Minnesota-based Wilton Reassurance Co. will pay $57.5 million to Conseco as a ceding
commission to co-insure and administer 104,000 policies held by Conseco subsidiaries Washington National Insurance Co. and
Conseco Insurance Co.
The extra payment gives a big boost to Conseco, which had predicted its cash balance would
fall to $73 million by the end of the year, down from $104 million March 31.
The Conseco units will transfer to
Wilton money that does not count toward its corporate cash totals: $409 million in cash and policy loans and $466 million
in reserve funds.
The transaction, which is subject to the approval of insurance regulators in Illinois and Wisconsin,
is expected to be completed in the third quarter of 2009.
By co-insuring the policies, Conseco will give up $2.5
million in quarterly after-tax profits, excluding corporate overhead—about 3 percent of its first-quarter gross profits.
Massive investment losses that roiled the entire life insurance industry pushed Conseco into a cash crunch in March.
The company worked through it by renegotiating its bank loans to allow more wiggle room under the loan requirements. But in
exchange, the company will pay $45 million more this year in higher interest rates.
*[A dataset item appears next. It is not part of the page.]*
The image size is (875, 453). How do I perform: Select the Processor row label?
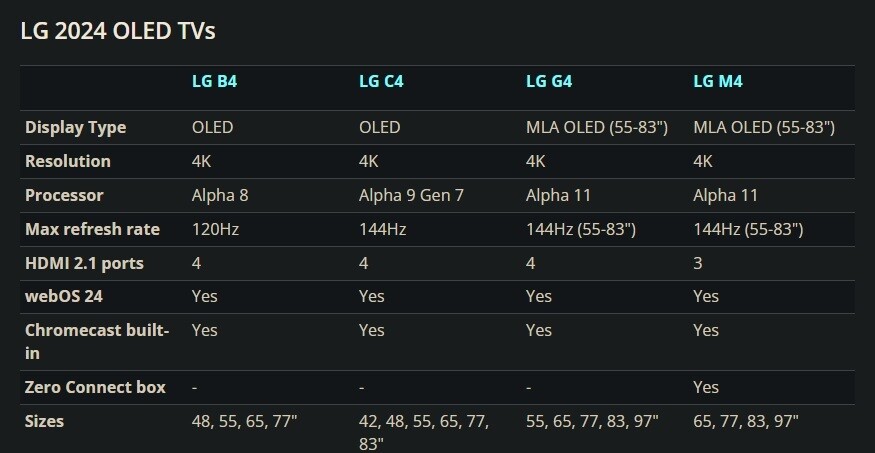pos(64,195)
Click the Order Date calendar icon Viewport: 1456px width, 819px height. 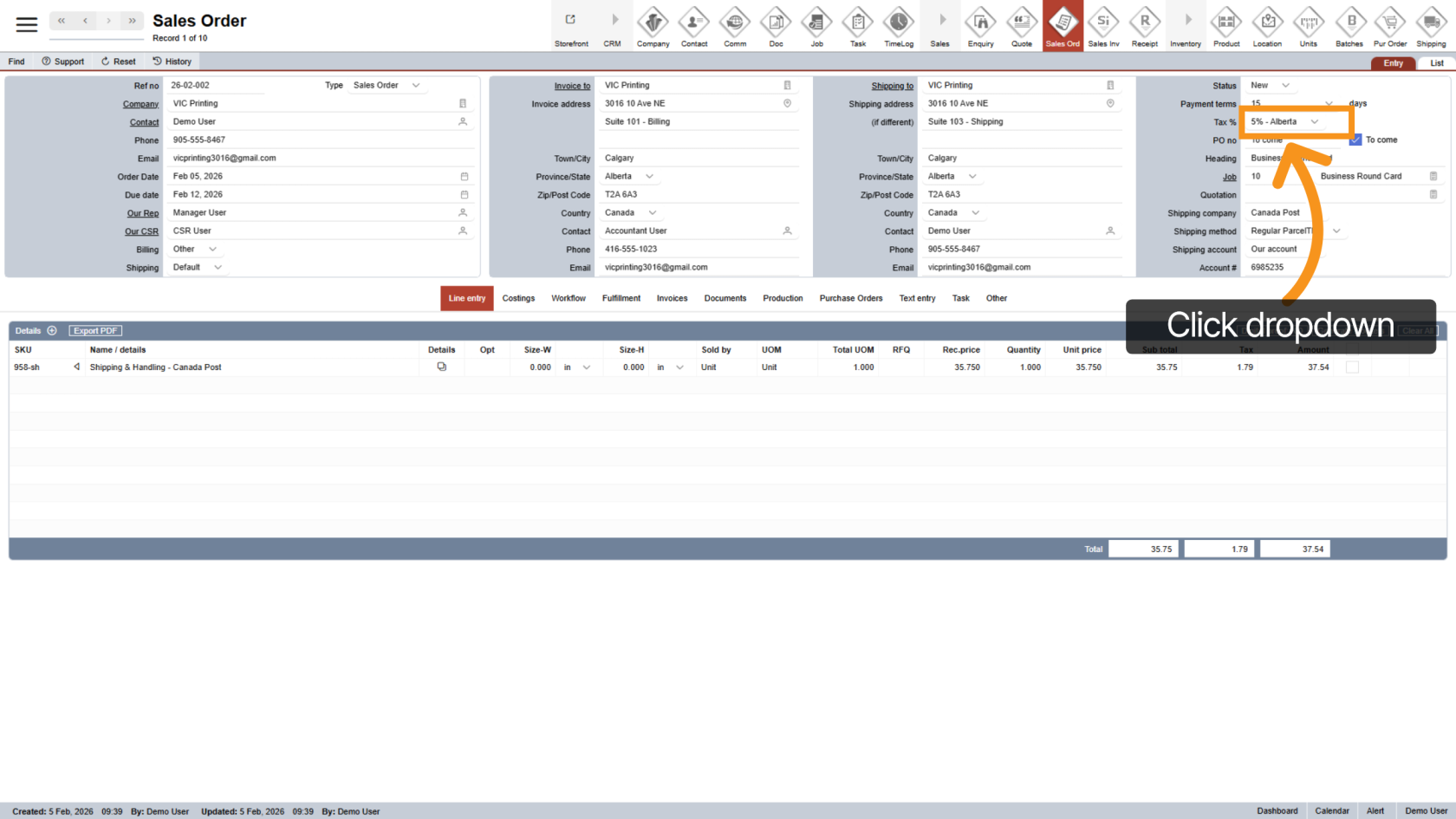point(464,177)
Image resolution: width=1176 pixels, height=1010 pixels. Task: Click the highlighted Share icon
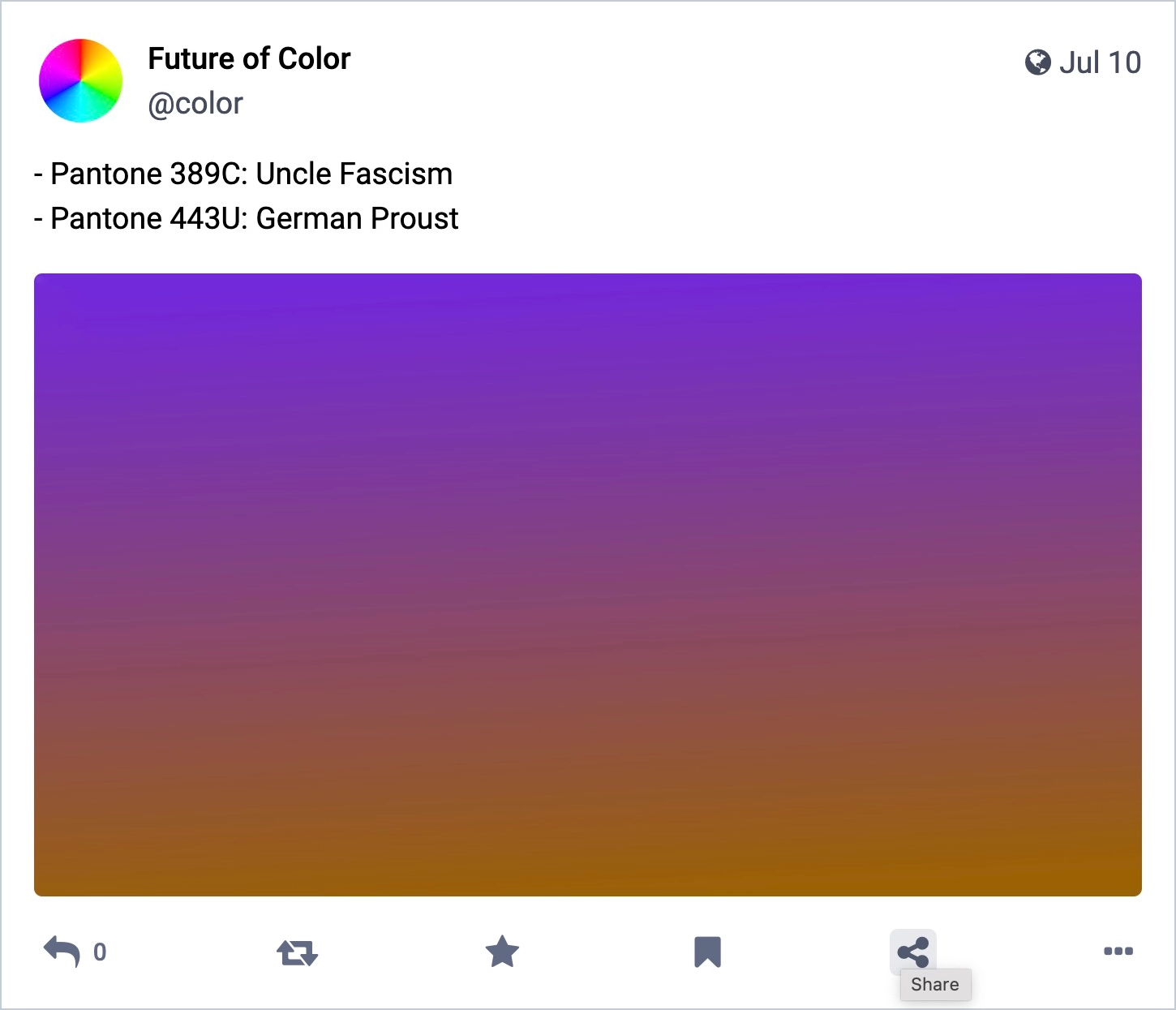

Those extra costs will now
be offset by the Wilton ceding commission. But Conseco also has other payments looming.
Conseco faces a $25 million
fourth-quarter payment on a senior-note agreement with the state of Pennsylvania, according to Credit Suisse analyst Tom Gallagher.
Also, Conseco has $291 million in bonds that can be converted into cash by the bondholders in September 2010. In an April
note, Gallagher set the odds of Conseco’s negotiating a deal with those bondholders at 50-50.